在Matlab中構建函數l(x)解決線性規劃問題。運輸問題的最優解本質屬于極值問題,極大值問題的求解可以轉化為極小值問題,因此在Matlab中以求極小值為標準形式,構建的函數l(x)的具體格式如下:
[X,v,e,o,l]=l(F,A,b,m,n,M,N,P,Z)。
式中:X為問題的解向量;F為由目標函數的系數構成的向量;A為一個矩陣;b為一個向量,表示線性規劃中不等式約束條件,A,b是系數矩陣和右端向量;m和n為線性規劃中等式約束條件中的系數矩陣和右端向量;M和N為約束變量的下界和上界向量;P為給定的變量的初始值;Z為控制規劃過程的參數系列;v為優化結束后得到的目標函數值。e=0表示優化結果已經超過了函數的估計值或者已聲明的最大迭代次數,e>0表示優化過程中變量收斂于解X,e<0表示計算不收斂。

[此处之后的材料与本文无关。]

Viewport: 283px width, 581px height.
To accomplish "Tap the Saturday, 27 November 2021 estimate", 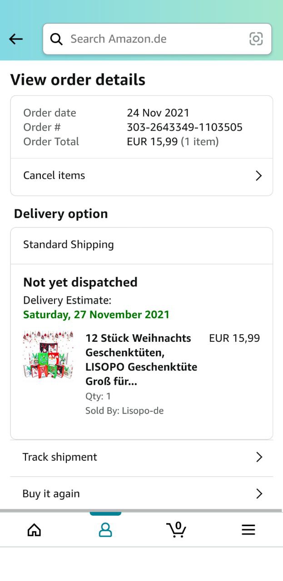I will click(x=96, y=315).
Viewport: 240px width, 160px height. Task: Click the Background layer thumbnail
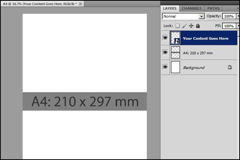point(176,67)
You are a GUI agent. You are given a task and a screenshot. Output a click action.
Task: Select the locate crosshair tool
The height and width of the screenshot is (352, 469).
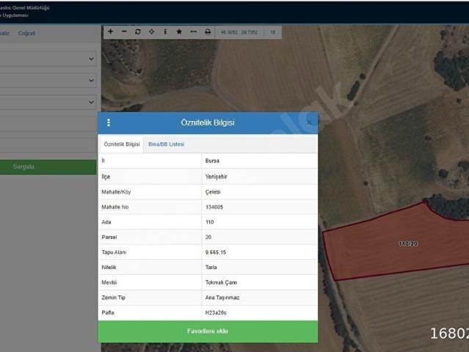[152, 32]
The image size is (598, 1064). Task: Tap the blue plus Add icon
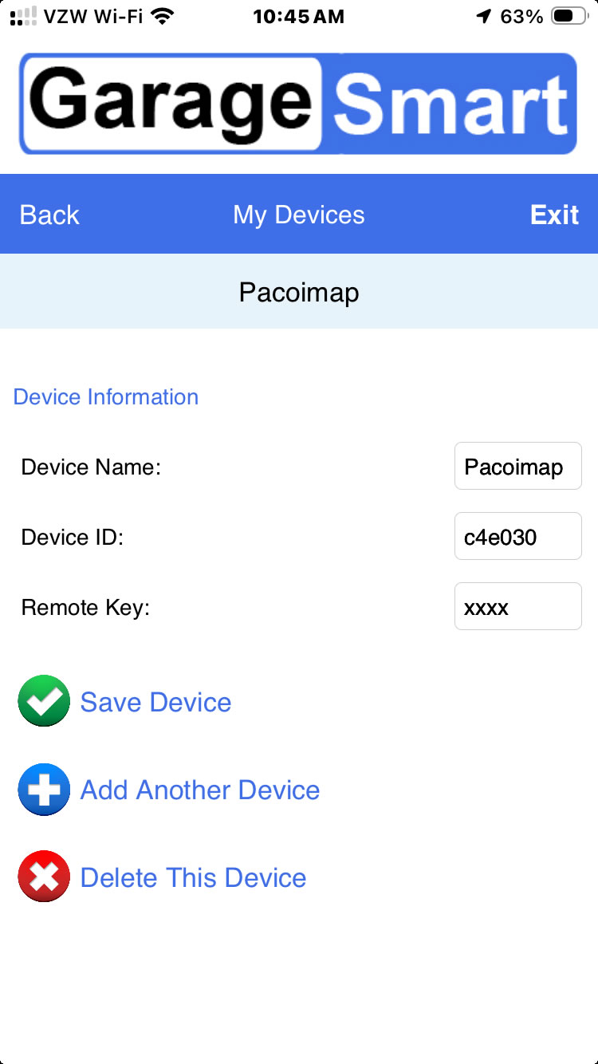point(44,790)
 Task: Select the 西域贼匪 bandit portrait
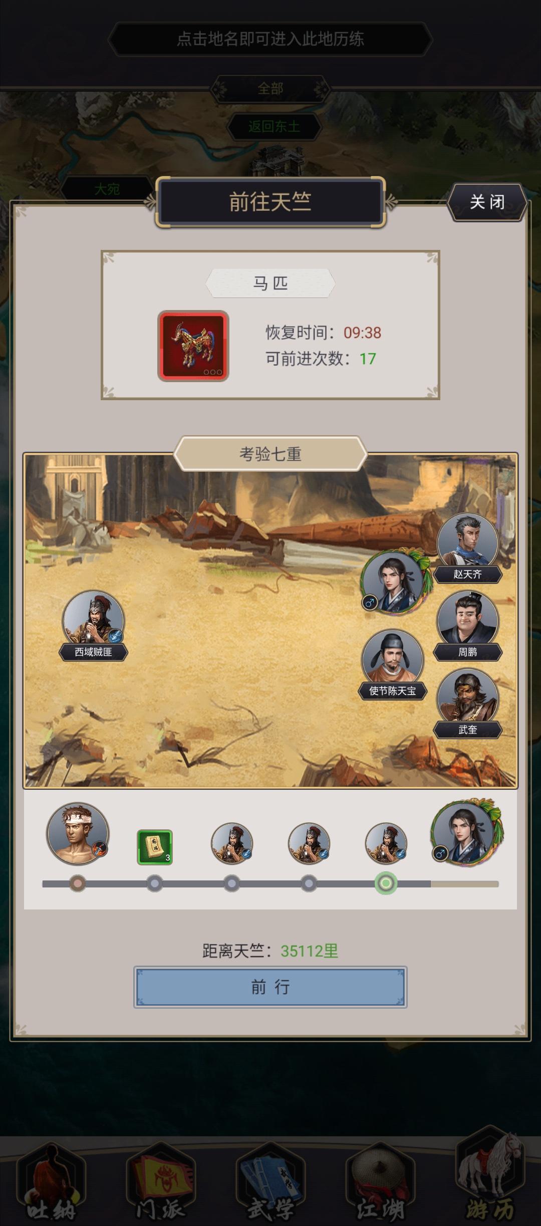click(93, 621)
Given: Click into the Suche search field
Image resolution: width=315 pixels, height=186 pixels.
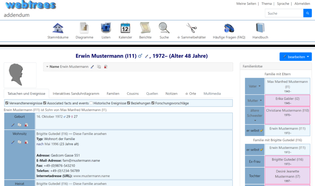Looking at the screenshot, I should (x=284, y=13).
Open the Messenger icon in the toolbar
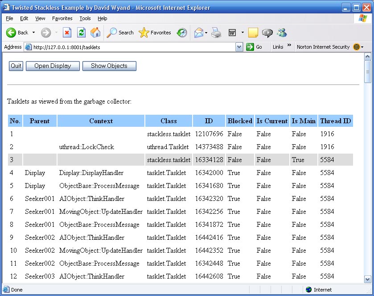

Matlab處理矩陣運算的強大功能編寫遺傳算法程序有著巨大的優勢,它們結合的原理步驟如下:
(1)編碼:采用二進制編碼方案,用二進制數構成的符號串表示個體,然后隨機產生一個初始種群。
(2)解碼:編碼后的個體構成的種群須經過解碼轉換成原問題空間的決策變量構成的種群,之后才能計算相應的適應值。

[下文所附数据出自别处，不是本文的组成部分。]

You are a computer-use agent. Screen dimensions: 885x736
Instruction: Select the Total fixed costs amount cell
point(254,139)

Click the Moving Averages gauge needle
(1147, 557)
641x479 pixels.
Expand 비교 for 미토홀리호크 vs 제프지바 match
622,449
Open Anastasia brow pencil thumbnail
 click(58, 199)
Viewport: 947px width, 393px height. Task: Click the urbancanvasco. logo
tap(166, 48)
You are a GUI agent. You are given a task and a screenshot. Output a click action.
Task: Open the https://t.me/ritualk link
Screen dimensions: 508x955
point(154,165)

(3)選擇與交叉:選擇過程是利用解碼后求得的各個體適應值大小,淘汰一些較差的個體而選擇出一些比較優良的個體,選擇產生的新個體重新配對,形成新的交配對象。
(4)變異:對于二進制的基因串,變異操作就是按照變異概率隨機選擇變異點,在變異點處取反。
2實例分析
針對產銷不平衡問題,核心方法是將產銷不平衡轉換為產銷平衡的情形,然后進行求解。
(1)對于“產>銷”情形:可虛擬一個銷售地(庫存),讓多余的產量均運抵此銷售地,則其銷售量=“產-銷”,同時令該虛擬的銷售地的單位運價為0;
(2)對于“銷>產”,可虛擬一個產地,讓其產量=“銷-產”,同時令該虛擬的產地的單位運價為0。

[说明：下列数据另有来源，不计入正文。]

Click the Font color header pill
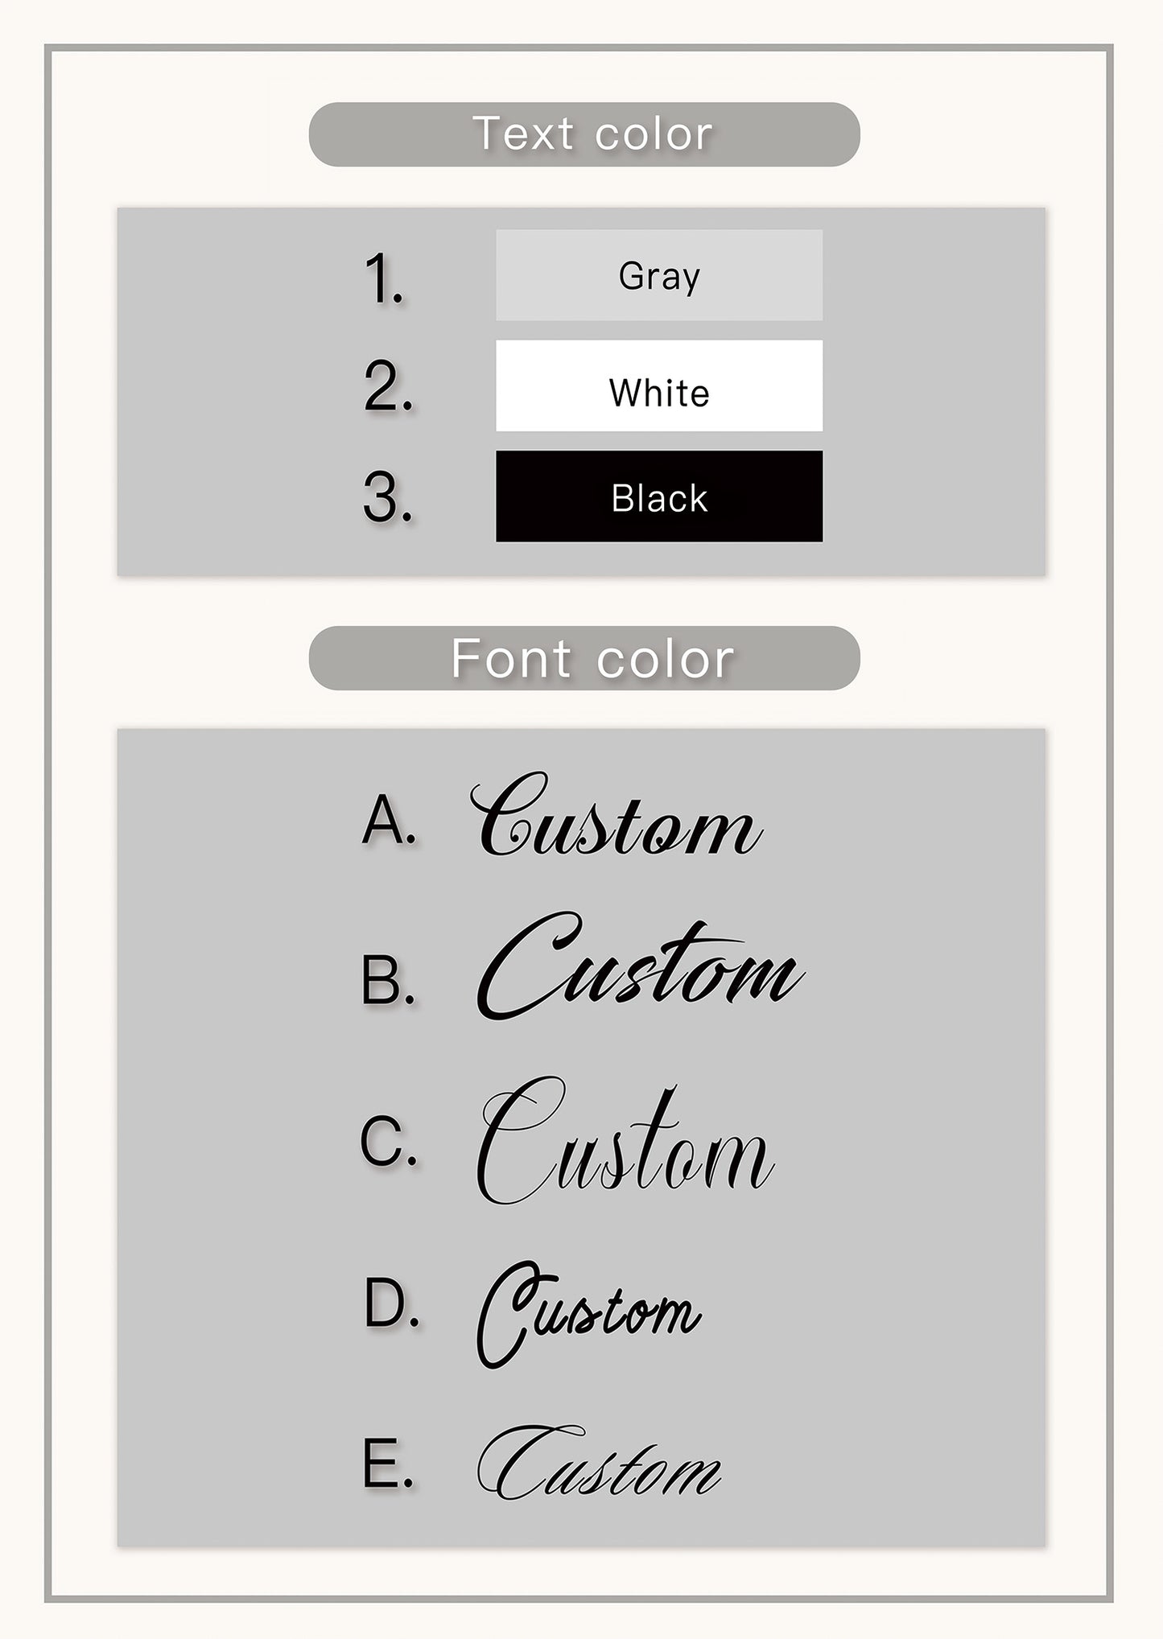Screen dimensions: 1163x1639 (x=584, y=658)
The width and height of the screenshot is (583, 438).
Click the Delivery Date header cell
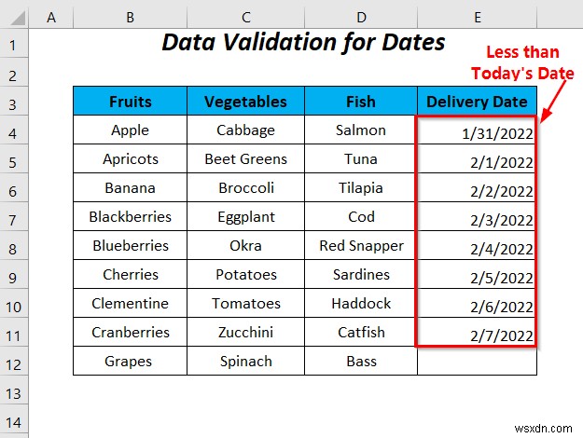click(477, 102)
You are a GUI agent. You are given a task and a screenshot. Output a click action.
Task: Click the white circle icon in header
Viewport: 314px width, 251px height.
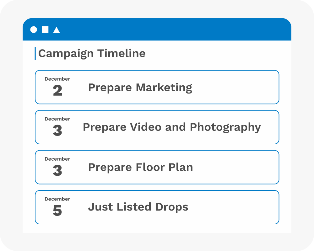point(34,30)
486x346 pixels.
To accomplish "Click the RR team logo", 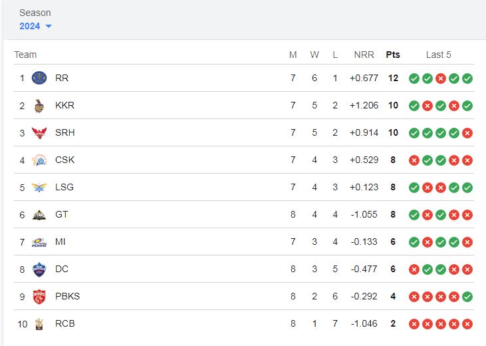I will pos(39,78).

對于這個實際問題,虛設一銷地,令其銷量為產銷量之差:B4=ai-bj=4。該列單位運價為0,即可化為產銷平衡問題。如表1所示。
3結論
在物流運輸中運用Matlab軟件,借助遺傳算法的思想,解決運輸線路的優化問題,簡化了復雜的運輸過程,提高了運輸規劃的效果。且能尋找出物流運輸方案的最優解,從而降低物流成本,使得一些公司在物流上的投資可以進行優化,贏得更多的效益。